- _RECORDED INFORMATION_:
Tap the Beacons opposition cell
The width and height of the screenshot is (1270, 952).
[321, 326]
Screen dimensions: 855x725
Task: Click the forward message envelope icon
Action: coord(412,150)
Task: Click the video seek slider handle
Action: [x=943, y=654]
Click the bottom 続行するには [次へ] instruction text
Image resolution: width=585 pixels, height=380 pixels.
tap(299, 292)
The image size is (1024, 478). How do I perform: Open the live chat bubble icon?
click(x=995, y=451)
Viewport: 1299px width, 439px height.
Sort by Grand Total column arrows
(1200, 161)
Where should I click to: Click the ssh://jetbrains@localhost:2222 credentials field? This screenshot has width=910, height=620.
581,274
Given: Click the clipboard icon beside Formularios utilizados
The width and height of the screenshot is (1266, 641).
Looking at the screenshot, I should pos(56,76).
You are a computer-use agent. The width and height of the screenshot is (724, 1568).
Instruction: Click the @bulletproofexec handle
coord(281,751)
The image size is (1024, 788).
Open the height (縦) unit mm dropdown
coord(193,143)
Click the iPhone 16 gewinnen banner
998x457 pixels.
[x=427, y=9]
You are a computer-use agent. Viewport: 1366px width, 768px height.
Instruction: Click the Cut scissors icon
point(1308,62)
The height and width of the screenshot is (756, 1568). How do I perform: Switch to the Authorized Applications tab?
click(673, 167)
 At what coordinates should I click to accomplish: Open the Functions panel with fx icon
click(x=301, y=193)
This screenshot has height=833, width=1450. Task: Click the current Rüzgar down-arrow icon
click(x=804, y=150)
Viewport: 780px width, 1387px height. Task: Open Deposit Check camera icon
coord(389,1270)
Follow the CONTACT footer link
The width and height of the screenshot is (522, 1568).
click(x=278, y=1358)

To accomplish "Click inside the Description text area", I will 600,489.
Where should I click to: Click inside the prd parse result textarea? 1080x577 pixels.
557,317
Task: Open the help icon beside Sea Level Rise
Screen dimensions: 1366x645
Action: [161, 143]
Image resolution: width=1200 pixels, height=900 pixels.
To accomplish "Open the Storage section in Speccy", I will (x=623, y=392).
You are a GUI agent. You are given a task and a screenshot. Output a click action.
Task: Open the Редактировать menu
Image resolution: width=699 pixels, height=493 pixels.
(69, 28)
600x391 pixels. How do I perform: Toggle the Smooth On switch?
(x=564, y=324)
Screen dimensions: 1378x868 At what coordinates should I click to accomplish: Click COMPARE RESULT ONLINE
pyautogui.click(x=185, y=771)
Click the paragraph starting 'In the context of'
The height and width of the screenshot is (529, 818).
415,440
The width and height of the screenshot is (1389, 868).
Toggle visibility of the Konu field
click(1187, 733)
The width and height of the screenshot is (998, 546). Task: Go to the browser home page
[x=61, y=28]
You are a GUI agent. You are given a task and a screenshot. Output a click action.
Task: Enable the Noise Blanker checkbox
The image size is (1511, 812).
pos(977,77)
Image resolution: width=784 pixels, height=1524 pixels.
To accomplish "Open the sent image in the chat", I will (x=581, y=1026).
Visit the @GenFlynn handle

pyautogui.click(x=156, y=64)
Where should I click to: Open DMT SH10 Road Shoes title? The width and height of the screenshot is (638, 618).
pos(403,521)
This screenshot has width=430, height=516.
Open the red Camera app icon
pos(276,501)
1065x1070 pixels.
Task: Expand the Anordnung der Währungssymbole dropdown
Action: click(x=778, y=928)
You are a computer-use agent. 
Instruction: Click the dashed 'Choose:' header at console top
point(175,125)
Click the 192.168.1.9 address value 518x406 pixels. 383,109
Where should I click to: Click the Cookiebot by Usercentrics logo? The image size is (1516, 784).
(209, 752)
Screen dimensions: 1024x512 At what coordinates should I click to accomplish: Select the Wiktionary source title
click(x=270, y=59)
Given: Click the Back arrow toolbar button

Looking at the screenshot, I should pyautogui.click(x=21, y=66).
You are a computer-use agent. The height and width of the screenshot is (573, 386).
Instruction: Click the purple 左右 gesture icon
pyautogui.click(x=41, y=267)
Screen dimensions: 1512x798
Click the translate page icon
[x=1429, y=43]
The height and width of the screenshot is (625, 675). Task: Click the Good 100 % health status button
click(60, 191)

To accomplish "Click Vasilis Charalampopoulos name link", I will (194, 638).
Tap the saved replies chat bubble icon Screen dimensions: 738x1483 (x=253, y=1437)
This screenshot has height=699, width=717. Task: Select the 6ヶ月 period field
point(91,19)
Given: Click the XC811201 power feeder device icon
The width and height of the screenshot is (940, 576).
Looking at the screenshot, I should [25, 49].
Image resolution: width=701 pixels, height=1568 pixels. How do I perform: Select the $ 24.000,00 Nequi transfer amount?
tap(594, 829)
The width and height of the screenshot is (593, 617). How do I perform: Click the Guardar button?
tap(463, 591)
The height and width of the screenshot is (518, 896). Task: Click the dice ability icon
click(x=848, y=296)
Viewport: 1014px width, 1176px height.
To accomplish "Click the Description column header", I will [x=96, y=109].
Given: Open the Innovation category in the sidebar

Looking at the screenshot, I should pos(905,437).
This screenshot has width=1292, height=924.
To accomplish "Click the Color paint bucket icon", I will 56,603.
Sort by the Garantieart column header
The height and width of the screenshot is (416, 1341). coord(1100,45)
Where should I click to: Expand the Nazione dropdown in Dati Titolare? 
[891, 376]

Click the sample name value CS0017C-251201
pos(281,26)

- _ACTIVITY_: An exact copy of the listing above is needed, so write it out again.

- _ANSWER FOR THE TASK_:
Tap the Beacons opposition cell
The width and height of the screenshot is (1270, 952).
[321, 326]
Screen dimensions: 855x725
Task: Click the forward message envelope icon
Action: coord(412,150)
Task: Click the video seek slider handle
Action: [x=943, y=654]
Click the bottom 続行するには [次へ] instruction text
Image resolution: width=585 pixels, height=380 pixels.
tap(299, 292)
The image size is (1024, 478). How do I perform: Open the live chat bubble icon?
click(x=995, y=451)
Viewport: 1299px width, 439px height.
Sort by Grand Total column arrows
(1200, 161)
Where should I click to: Click the ssh://jetbrains@localhost:2222 credentials field? This screenshot has width=910, height=620.
581,274
Given: Click the clipboard icon beside Formularios utilizados
The width and height of the screenshot is (1266, 641).
Looking at the screenshot, I should pos(56,76).
You are a computer-use agent. The width and height of the screenshot is (724, 1568).
Instruction: Click the @bulletproofexec handle
coord(281,751)
The image size is (1024, 788).
Open the height (縦) unit mm dropdown
coord(193,143)
Click the iPhone 16 gewinnen banner
998x457 pixels.
[x=427, y=9]
You are a computer-use agent. Viewport: 1366px width, 768px height.
Instruction: Click the Cut scissors icon
point(1308,62)
The height and width of the screenshot is (756, 1568). How do I perform: Switch to the Authorized Applications tab?
click(673, 167)
 At what coordinates should I click to accomplish: Open the Functions panel with fx icon
click(x=301, y=193)
This screenshot has height=833, width=1450. Task: Click the current Rüzgar down-arrow icon
click(x=804, y=150)
Viewport: 780px width, 1387px height. Task: Open Deposit Check camera icon
coord(389,1270)
Follow the CONTACT footer link
The width and height of the screenshot is (522, 1568).
click(x=278, y=1358)

To accomplish "Click inside the Description text area", I will 600,489.
Where should I click to: Click inside the prd parse result textarea? 1080x577 pixels.
557,317
Task: Open the help icon beside Sea Level Rise
Screen dimensions: 1366x645
Action: [161, 143]
Image resolution: width=1200 pixels, height=900 pixels.
To accomplish "Open the Storage section in Speccy", I will (x=623, y=392).
You are a GUI agent. You are given a task and a screenshot. Output a click action.
Task: Open the Редактировать menu
Image resolution: width=699 pixels, height=493 pixels.
(69, 28)
600x391 pixels. How do I perform: Toggle the Smooth On switch?
(x=564, y=324)
Screen dimensions: 1378x868 At what coordinates should I click to accomplish: Click COMPARE RESULT ONLINE
pyautogui.click(x=185, y=771)
Click the paragraph starting 'In the context of'
The height and width of the screenshot is (529, 818).
415,440
The width and height of the screenshot is (1389, 868).
Toggle visibility of the Konu field
click(1187, 733)
The width and height of the screenshot is (998, 546). Task: Go to the browser home page
[x=61, y=28]
You are a GUI agent. You are given a task and a screenshot. Output a click action.
Task: Enable the Noise Blanker checkbox
The image size is (1511, 812).
pos(977,77)
Image resolution: width=784 pixels, height=1524 pixels.
To accomplish "Open the sent image in the chat", I will (x=581, y=1026).
Visit the @GenFlynn handle

pyautogui.click(x=156, y=64)
Where should I click to: Open DMT SH10 Road Shoes title? The width and height of the screenshot is (638, 618).
pos(403,521)
This screenshot has width=430, height=516.
Open the red Camera app icon
pos(276,501)
1065x1070 pixels.
Task: Expand the Anordnung der Währungssymbole dropdown
Action: click(x=778, y=928)
You are a computer-use agent. 
Instruction: Click the dashed 'Choose:' header at console top
point(175,125)
Click the 192.168.1.9 address value 518x406 pixels. 383,109
Where should I click to: Click the Cookiebot by Usercentrics logo? The image size is (1516, 784).
(209, 752)
Screen dimensions: 1024x512 At what coordinates should I click to accomplish: Select the Wiktionary source title
click(x=270, y=59)
Given: Click the Back arrow toolbar button

Looking at the screenshot, I should pyautogui.click(x=21, y=66).
You are a computer-use agent. The height and width of the screenshot is (573, 386).
Instruction: Click the purple 左右 gesture icon
pyautogui.click(x=41, y=267)
Screen dimensions: 1512x798
Click the translate page icon
[x=1429, y=43]
The height and width of the screenshot is (625, 675). Task: Click the Good 100 % health status button
click(60, 191)

To accomplish "Click Vasilis Charalampopoulos name link", I will (194, 638).
Tap the saved replies chat bubble icon Screen dimensions: 738x1483 (x=253, y=1437)
This screenshot has height=699, width=717. Task: Select the 6ヶ月 period field
point(91,19)
Given: Click the XC811201 power feeder device icon
The width and height of the screenshot is (940, 576).
Looking at the screenshot, I should [25, 49].
Image resolution: width=701 pixels, height=1568 pixels. How do I perform: Select the $ 24.000,00 Nequi transfer amount?
tap(594, 829)
The width and height of the screenshot is (593, 617). How do I perform: Click the Guardar button?
tap(463, 591)
The height and width of the screenshot is (518, 896). Task: Click the dice ability icon
click(x=848, y=296)
Viewport: 1014px width, 1176px height.
To accomplish "Click the Description column header", I will [x=96, y=109].
Given: Open the Innovation category in the sidebar

Looking at the screenshot, I should pos(905,437).
This screenshot has width=1292, height=924.
To accomplish "Click the Color paint bucket icon", I will 56,603.
Sort by the Garantieart column header
The height and width of the screenshot is (416, 1341). coord(1100,45)
Where should I click to: Expand the Nazione dropdown in Dati Titolare? 
[891, 376]

Click the sample name value CS0017C-251201
pos(281,26)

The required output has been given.